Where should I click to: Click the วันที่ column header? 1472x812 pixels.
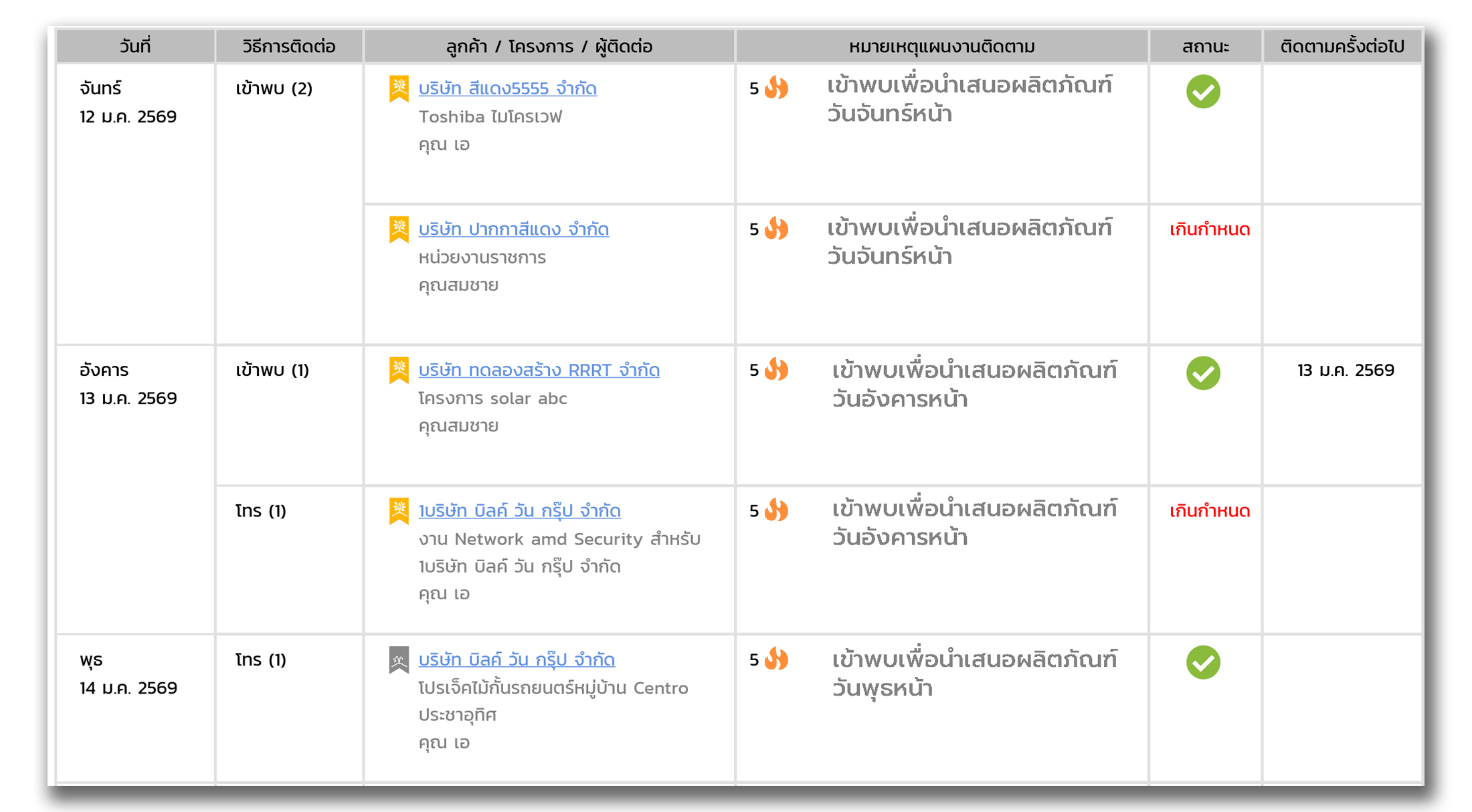(134, 46)
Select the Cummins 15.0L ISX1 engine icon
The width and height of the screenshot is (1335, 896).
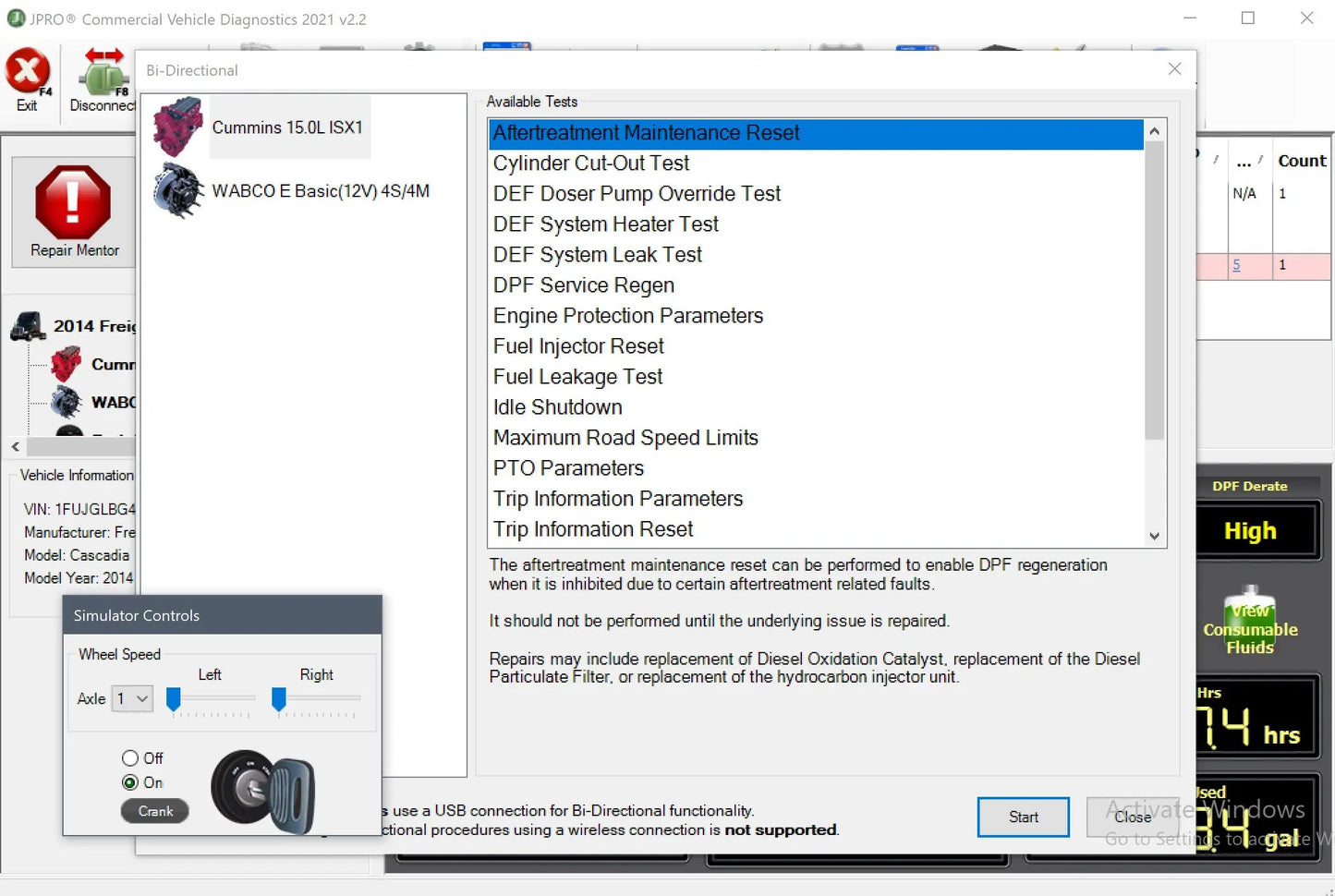176,127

- - - -

* Work instructions: Exact reproduction is required for the lines from the one containing "Select the Cummins 15.0L ISX1 engine icon" through the end of the material, and for those lines only, without pictures.

* Completed task:
Select the Cummins 15.0L ISX1 engine icon
The width and height of the screenshot is (1335, 896).
176,127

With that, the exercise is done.